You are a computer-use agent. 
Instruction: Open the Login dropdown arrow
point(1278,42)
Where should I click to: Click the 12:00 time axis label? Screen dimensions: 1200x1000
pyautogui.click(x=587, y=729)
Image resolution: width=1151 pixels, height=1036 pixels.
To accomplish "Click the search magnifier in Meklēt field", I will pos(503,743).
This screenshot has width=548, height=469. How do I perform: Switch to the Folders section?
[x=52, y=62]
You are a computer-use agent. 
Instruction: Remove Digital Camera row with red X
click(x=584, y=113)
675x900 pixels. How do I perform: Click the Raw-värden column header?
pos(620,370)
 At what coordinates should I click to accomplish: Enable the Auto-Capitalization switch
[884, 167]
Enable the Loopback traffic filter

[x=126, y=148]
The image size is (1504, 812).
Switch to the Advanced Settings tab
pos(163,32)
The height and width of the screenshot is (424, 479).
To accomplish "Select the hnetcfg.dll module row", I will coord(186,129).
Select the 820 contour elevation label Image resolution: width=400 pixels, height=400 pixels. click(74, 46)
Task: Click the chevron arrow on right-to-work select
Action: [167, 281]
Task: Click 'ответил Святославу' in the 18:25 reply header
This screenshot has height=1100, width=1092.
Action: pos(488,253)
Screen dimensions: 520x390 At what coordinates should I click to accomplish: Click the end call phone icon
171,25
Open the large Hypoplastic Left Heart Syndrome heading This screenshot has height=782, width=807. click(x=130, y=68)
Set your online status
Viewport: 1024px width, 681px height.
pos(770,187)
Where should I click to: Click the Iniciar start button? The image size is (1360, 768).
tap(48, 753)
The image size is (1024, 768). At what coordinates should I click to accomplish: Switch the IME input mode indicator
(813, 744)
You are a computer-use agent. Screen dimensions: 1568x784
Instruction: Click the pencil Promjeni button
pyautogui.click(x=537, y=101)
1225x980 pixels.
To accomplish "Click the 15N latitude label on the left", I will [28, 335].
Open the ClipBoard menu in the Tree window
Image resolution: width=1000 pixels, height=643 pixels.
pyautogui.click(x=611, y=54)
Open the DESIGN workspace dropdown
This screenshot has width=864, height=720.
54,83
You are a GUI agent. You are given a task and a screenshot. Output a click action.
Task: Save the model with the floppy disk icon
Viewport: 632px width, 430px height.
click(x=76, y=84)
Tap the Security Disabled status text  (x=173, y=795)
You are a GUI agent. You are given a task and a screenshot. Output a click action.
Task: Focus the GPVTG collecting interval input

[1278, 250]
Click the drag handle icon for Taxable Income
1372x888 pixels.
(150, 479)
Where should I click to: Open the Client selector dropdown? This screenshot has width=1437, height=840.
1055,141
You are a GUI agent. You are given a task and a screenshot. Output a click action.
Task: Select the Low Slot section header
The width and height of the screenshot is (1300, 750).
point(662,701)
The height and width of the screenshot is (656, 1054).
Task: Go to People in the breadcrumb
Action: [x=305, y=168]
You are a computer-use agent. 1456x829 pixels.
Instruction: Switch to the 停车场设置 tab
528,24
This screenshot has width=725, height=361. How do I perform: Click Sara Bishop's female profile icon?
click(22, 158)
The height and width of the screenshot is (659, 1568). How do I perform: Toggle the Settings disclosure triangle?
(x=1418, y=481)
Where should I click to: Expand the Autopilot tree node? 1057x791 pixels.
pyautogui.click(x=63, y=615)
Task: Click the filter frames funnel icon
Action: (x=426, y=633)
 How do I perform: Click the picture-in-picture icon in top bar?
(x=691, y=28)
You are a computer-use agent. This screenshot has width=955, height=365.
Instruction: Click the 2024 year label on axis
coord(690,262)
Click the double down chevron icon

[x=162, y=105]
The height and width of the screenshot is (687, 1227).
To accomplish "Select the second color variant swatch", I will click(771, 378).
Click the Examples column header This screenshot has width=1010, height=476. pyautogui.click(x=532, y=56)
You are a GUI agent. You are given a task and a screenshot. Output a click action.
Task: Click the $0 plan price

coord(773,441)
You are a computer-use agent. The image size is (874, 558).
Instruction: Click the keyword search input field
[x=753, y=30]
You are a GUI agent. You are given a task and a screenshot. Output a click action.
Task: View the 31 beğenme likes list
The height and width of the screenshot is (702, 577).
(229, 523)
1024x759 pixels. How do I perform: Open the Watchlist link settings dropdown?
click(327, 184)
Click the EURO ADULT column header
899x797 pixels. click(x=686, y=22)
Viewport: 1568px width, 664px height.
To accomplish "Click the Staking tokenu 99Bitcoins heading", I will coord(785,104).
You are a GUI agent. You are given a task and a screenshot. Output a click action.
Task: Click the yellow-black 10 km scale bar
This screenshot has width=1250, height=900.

- WHAT YOU SHOULD DO: The expected response is the full data, reproduced exactly.

- WRITTEN ANSWER:
You are a computer-use agent. 
Instruction: Open the Login dropdown arrow
point(1278,42)
Where should I click to: Click the 12:00 time axis label? Screen dimensions: 1200x1000
pyautogui.click(x=587, y=729)
Image resolution: width=1151 pixels, height=1036 pixels.
To accomplish "Click the search magnifier in Meklēt field", I will pos(503,743).
This screenshot has width=548, height=469. How do I perform: Switch to the Folders section?
[x=52, y=62]
You are a computer-use agent. 
Instruction: Remove Digital Camera row with red X
click(x=584, y=113)
675x900 pixels. How do I perform: Click the Raw-värden column header?
pos(620,370)
 At what coordinates should I click to accomplish: Enable the Auto-Capitalization switch
[884, 167]
Enable the Loopback traffic filter

[x=126, y=148]
The image size is (1504, 812).
Switch to the Advanced Settings tab
pos(163,32)
The height and width of the screenshot is (424, 479).
To accomplish "Select the hnetcfg.dll module row", I will coord(186,129).
Select the 820 contour elevation label Image resolution: width=400 pixels, height=400 pixels. click(74, 46)
Task: Click the chevron arrow on right-to-work select
Action: [167, 281]
Task: Click 'ответил Святославу' in the 18:25 reply header
This screenshot has height=1100, width=1092.
Action: pos(488,253)
Screen dimensions: 520x390 At what coordinates should I click to accomplish: Click the end call phone icon
171,25
Open the large Hypoplastic Left Heart Syndrome heading This screenshot has height=782, width=807. click(x=130, y=68)
Set your online status
Viewport: 1024px width, 681px height.
pos(770,187)
Where should I click to: Click the Iniciar start button? The image size is (1360, 768).
tap(48, 753)
The image size is (1024, 768). At what coordinates should I click to accomplish: Switch the IME input mode indicator
(813, 744)
You are a computer-use agent. Screen dimensions: 1568x784
Instruction: Click the pencil Promjeni button
pyautogui.click(x=537, y=101)
1225x980 pixels.
To accomplish "Click the 15N latitude label on the left", I will [28, 335].
Open the ClipBoard menu in the Tree window
Image resolution: width=1000 pixels, height=643 pixels.
pyautogui.click(x=611, y=54)
Open the DESIGN workspace dropdown
This screenshot has width=864, height=720.
54,83
You are a GUI agent. You are given a task and a screenshot. Output a click action.
Task: Save the model with the floppy disk icon
Viewport: 632px width, 430px height.
click(x=76, y=84)
Tap the Security Disabled status text  (x=173, y=795)
You are a GUI agent. You are given a task and a screenshot. Output a click action.
Task: Focus the GPVTG collecting interval input

[1278, 250]
Click the drag handle icon for Taxable Income
1372x888 pixels.
(150, 479)
Where should I click to: Open the Client selector dropdown? This screenshot has width=1437, height=840.
1055,141
You are a GUI agent. You are given a task and a screenshot. Output a click action.
Task: Select the Low Slot section header
The width and height of the screenshot is (1300, 750).
point(662,701)
The height and width of the screenshot is (656, 1054).
Task: Go to People in the breadcrumb
Action: [x=305, y=168]
You are a computer-use agent. 1456x829 pixels.
Instruction: Switch to the 停车场设置 tab
528,24
This screenshot has width=725, height=361. How do I perform: Click Sara Bishop's female profile icon?
click(22, 158)
The height and width of the screenshot is (659, 1568). How do I perform: Toggle the Settings disclosure triangle?
(x=1418, y=481)
Where should I click to: Expand the Autopilot tree node? 1057x791 pixels.
pyautogui.click(x=63, y=615)
Task: Click the filter frames funnel icon
Action: (x=426, y=633)
 How do I perform: Click the picture-in-picture icon in top bar?
(x=691, y=28)
You are a computer-use agent. This screenshot has width=955, height=365.
Instruction: Click the 2024 year label on axis
coord(690,262)
Click the double down chevron icon

[x=162, y=105]
The height and width of the screenshot is (687, 1227).
To accomplish "Select the second color variant swatch", I will click(771, 378).
Click the Examples column header This screenshot has width=1010, height=476. pyautogui.click(x=532, y=56)
You are a GUI agent. You are given a task and a screenshot. Output a click action.
Task: Click the $0 plan price

coord(773,441)
You are a computer-use agent. The image size is (874, 558).
Instruction: Click the keyword search input field
[x=753, y=30]
You are a GUI agent. You are given a task and a screenshot. Output a click action.
Task: View the 31 beğenme likes list
The height and width of the screenshot is (702, 577).
(229, 523)
1024x759 pixels. How do I perform: Open the Watchlist link settings dropdown?
click(327, 184)
Click the EURO ADULT column header
899x797 pixels. click(x=686, y=22)
Viewport: 1568px width, 664px height.
To accomplish "Click the Staking tokenu 99Bitcoins heading", I will coord(785,104).
You are a GUI agent. You are given a task and a screenshot. Output a click action.
Task: Click the yellow-black 10 km scale bar
This screenshot has width=1250, height=900.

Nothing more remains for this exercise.